**Brief:** Go through the listing below. Copy each line that has the string "computer".

**Data to examine:**

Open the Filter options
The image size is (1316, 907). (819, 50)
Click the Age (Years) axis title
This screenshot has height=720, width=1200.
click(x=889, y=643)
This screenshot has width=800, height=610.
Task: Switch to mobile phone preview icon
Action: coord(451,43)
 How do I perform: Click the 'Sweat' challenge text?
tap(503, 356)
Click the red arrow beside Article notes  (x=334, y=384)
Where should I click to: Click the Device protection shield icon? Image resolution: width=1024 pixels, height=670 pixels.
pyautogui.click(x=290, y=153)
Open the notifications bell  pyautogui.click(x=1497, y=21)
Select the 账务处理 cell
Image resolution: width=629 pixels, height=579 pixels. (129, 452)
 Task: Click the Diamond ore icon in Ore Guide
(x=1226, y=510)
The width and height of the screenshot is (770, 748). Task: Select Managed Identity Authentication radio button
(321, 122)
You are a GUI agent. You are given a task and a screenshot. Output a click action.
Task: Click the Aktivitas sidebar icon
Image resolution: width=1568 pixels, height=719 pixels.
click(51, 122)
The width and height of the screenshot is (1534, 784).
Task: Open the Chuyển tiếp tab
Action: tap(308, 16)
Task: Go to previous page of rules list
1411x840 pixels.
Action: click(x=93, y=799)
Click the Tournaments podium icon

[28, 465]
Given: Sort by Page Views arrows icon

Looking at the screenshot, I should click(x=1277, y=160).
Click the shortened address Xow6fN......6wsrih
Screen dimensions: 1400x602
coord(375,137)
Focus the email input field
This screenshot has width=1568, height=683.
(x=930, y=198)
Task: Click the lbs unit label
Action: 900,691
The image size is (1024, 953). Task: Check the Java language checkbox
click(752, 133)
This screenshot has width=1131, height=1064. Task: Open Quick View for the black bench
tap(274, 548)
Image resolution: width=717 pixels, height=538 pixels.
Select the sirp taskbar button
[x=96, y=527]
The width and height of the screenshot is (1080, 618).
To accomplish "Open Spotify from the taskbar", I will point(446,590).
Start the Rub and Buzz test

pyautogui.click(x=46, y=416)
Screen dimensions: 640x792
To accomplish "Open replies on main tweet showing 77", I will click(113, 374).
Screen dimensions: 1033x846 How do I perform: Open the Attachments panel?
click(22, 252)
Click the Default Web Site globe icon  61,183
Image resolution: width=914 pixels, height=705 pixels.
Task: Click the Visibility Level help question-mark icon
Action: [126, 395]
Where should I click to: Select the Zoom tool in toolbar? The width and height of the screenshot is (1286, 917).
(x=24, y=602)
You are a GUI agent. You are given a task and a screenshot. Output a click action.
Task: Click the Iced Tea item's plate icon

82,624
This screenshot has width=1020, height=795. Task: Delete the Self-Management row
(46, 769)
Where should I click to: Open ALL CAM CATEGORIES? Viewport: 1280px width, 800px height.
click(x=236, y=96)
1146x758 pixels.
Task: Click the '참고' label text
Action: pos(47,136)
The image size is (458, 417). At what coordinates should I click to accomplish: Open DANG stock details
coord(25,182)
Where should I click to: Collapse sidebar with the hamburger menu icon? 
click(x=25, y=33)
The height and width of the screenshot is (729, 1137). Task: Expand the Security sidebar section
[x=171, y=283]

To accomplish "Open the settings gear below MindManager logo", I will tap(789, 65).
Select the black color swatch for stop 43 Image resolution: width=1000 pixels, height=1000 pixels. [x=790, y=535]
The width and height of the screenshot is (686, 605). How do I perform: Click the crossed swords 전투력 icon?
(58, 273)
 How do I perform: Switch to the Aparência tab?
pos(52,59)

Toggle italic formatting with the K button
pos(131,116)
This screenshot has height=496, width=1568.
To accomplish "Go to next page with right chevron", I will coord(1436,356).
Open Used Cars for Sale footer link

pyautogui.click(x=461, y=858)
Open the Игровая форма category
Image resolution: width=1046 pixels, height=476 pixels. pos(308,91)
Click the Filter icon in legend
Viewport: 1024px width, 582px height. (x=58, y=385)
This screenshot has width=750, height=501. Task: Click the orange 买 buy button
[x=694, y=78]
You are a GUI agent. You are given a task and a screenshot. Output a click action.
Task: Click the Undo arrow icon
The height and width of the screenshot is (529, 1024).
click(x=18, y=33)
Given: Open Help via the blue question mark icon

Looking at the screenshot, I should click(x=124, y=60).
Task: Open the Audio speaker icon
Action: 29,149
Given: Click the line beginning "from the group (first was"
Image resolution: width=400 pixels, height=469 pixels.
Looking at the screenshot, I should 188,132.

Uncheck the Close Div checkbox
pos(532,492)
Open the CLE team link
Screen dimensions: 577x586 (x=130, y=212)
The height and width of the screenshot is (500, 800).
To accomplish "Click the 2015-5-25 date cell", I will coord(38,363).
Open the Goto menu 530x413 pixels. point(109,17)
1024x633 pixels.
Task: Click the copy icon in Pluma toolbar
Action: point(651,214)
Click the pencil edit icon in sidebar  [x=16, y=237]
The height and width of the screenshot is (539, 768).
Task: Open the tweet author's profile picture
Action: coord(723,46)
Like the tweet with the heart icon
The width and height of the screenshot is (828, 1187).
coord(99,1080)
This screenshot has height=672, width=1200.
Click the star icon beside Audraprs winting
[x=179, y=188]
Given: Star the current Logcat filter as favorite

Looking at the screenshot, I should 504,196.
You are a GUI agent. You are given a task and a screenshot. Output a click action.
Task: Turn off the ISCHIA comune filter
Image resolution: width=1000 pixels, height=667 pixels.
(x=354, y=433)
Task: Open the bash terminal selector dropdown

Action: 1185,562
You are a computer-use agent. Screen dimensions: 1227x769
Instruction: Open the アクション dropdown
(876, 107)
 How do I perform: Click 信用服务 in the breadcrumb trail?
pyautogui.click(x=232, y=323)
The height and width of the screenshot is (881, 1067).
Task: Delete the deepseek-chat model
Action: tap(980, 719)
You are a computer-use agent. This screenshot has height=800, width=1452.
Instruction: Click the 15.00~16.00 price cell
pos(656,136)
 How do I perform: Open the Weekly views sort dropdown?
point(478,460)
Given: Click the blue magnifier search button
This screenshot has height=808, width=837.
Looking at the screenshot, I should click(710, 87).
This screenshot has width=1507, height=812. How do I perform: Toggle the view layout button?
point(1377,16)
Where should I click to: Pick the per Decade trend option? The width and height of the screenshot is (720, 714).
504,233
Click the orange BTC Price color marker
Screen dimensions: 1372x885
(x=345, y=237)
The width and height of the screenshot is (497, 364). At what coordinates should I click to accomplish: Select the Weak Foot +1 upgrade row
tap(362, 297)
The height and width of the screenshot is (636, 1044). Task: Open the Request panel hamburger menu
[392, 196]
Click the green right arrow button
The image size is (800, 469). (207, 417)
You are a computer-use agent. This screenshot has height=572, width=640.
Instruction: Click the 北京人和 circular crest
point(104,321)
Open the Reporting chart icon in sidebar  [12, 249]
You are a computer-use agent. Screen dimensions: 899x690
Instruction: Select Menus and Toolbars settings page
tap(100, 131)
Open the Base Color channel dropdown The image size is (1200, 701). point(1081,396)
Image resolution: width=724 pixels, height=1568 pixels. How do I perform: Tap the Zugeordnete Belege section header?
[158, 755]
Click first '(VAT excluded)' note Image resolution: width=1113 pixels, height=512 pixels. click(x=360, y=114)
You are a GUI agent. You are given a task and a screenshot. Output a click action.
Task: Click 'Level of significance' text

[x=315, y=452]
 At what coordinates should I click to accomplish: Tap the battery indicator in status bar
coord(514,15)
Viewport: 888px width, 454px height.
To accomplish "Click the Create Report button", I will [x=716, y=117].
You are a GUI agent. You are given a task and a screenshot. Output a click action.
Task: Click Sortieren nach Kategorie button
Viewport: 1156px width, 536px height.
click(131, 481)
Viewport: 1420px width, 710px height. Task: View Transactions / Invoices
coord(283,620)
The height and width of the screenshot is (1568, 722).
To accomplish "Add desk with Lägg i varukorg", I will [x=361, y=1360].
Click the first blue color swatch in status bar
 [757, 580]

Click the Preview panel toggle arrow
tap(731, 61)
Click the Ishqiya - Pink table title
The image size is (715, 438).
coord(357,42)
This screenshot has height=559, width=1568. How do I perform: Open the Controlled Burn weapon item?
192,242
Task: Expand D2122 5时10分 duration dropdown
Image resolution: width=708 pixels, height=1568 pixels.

**Task response:**
You are a computer-use agent. Screen dimensions: 1227x769
You are a computer-use agent. This screenshot has height=800, width=1452.
You are a computer-use agent. This screenshot has height=572, width=640.
You are a computer-use agent. Screen dimensions: 899x690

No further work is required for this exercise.